Souviens-toi, mon ami, notre village,
Rappelles-toi, nos maisons à l’allure sage.
Ce vieux hameau calme et tranquille où l’on n’est nés,
Ces lieux et ces endroits que nous avons hanté !
Souviens-toi, mon ami, la grande école.
Rappelles-toi, les sauts les jeux, les courses folles,
Le goût âcre de l’encre et l’odeur de la craie,
De ce grand tableau noir, de la joie des récrés !
Souviens-toi, mon ami, la petite église,
Rappelles-toi, les culottes courtes et les blouses grises,
De ces hivers interminables, froids et neigeux,
Les doigts gelés, les jambes à nu, les genoux bleus !
Souviens-toi, mon ami, notre rivière,
Rappelles-toi, l’eau fraîche, clapotant sur la pierre,
De nos plongeons, des sauts de l’ange et des baignades,
la chaleur de l’été et le goût de l’eau fade !
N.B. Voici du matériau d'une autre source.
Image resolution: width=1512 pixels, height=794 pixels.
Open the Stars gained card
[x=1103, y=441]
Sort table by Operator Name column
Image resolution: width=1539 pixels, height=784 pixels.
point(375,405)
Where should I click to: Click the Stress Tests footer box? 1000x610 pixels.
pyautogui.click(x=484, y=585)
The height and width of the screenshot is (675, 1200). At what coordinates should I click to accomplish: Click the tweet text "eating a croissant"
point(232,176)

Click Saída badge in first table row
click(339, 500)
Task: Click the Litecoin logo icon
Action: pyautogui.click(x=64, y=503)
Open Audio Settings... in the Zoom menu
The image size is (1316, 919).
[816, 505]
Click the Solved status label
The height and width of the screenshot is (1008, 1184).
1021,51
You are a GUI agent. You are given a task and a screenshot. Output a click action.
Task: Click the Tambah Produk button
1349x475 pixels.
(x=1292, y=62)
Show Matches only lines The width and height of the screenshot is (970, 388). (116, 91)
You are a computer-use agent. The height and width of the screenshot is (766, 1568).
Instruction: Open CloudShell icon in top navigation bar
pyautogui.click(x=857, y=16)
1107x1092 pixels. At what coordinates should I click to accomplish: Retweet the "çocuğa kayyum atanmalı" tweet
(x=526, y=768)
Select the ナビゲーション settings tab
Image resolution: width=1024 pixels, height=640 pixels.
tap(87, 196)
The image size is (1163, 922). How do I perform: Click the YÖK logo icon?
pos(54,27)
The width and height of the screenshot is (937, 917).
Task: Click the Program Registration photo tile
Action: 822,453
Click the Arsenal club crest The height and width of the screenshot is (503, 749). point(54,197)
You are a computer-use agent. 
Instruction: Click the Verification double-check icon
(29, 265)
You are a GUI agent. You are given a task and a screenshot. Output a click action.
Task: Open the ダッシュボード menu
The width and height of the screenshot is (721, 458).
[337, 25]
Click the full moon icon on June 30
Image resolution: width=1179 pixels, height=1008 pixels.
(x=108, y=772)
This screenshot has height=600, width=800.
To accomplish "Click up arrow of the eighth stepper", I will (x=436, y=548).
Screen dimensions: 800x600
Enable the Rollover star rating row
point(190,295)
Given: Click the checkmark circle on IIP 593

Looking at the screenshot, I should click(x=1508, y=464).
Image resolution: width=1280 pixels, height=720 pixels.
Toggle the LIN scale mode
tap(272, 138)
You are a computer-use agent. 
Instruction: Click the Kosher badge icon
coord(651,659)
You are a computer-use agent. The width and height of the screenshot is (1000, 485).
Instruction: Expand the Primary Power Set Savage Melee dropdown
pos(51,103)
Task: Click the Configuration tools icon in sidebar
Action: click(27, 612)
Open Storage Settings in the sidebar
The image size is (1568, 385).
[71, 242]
Souviens-toi, mon ami, les champs de blé,
Les couleurs du Printemps, la moiteur de l’Eté,
Et ces heures passées à piller les fruits mûrs,
Dans le chant du ruisseau, doux et calme murmure !
Souviens-toi, mon ami, les herbes hautes !
Les nids douillets, où nous allions cacher nos fautes,
Rappelles-toi, de ce premier chagrin d’amour,
De la détresse, qui aurait dû durer toujours !
Souviens-toi, mon ami, les avenues !
Et ces grands arbres, dressés comme en revue,
Les fresques des jardins, aux mille et une fleurs,
Tous ces parfums, et ces effluves, et ces senteurs !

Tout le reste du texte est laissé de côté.